I get up to go to the bathroom where, well, I do…business. You know. And while you may think it’s gross, remember that it was my job! I come out of the bathroom to see three of my nurses, with a wheel chair, and IV, and looks that were a mix of concern and anger. “Get in the chair, you’re going to the Operating Room right now!”
So they try angioplasty. They shave me. Like, everywhere, because they used to use the artery that runs through the groin area, but these days they use the wrist. They give me a mild sedative that knocks me out as they are preparing the wrist, and wake up to discover they had, at some point, switched to the groin. A few minutes later, the doctor looks up, with exasperation in his eyes, and says, “there’s nothing I can do, his arteries are too brittle.”
In the afternoon, the doctor tells me the angioplasty fails, and repeats what the doctor had said in the OR. He explains it will have to be an old-fashioned bypass early on Monday morning. He goes on to say that this might be the better option anyway, because at my age (I was only forty-seven at the time), bypasses tend to last longer anyway.
Against my wishes, my sister flew in to be with me throughout this. That night, I was thinking about her in the recovery room. I knew I would have to say something, so she would truly know that I was okay. If all I said was “I’m fine,” she’d know that I’m not. It would have to be something goofy, lighthearted, funny. And, facing open-heart surgery in a few hours, I realized what that would have to be.
The next day, they put me out. They took an artery from my right leg leaving a horrible scar, and opened up my chest, leaving a horrible scar. Not, I’m not upset about the scars. I just think it’s cool that I have these horrible scars. Typical man-think, it just seems cool to be scarred up.

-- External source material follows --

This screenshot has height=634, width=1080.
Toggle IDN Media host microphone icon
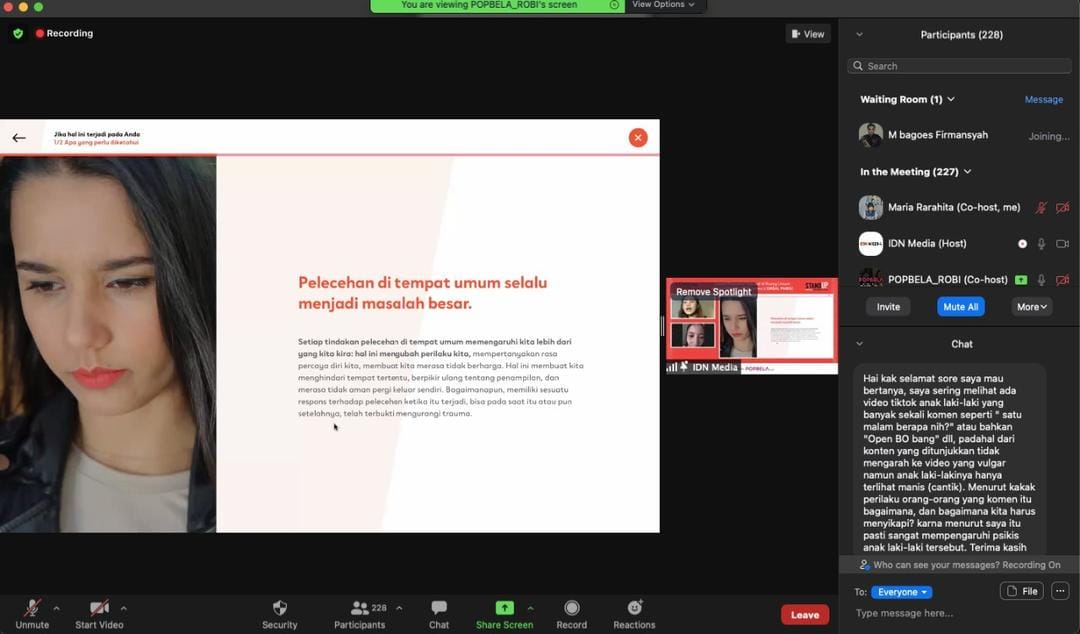point(1041,244)
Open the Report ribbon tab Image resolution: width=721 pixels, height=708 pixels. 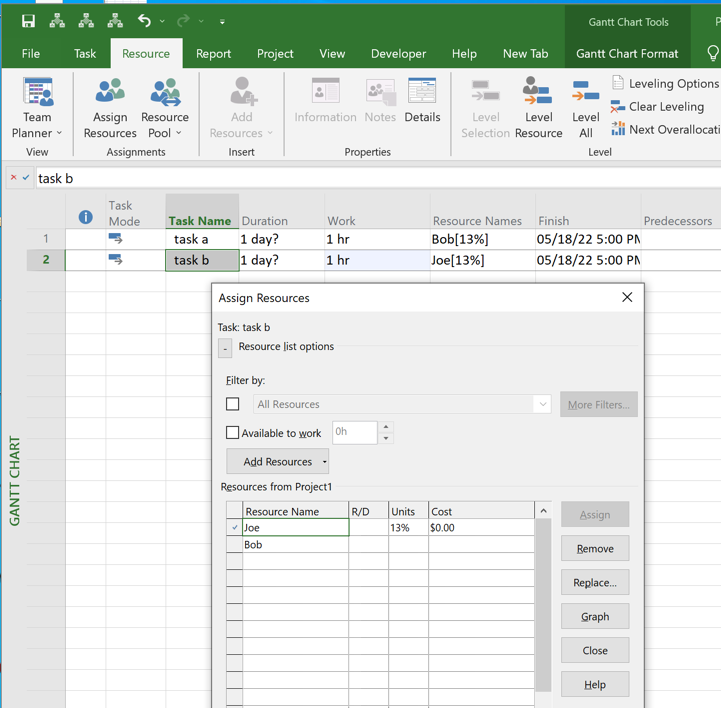tap(213, 54)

Unbeknownst to me (because I was unconscious), the surgery was a success. Triple bypass. They gave me the percentage of blockage, but I don’t remember it. I had my Frankenheart, and it seemed to be holding.
My first memory was coming out of the anesthesia. In the medical shows, they keep playing with the patient’s feet and asking them questions like “what is the day?” How should I know? I don’t even remember that on good days! But, here’s the amazing thing. I thought of that joke the night before, and I remembered it coming out of the anesthesia. In my first blurry memory, I remember opening my eyes, seeing my sister, and just before passing out again, muttering…”Did I have a boy or a girl?”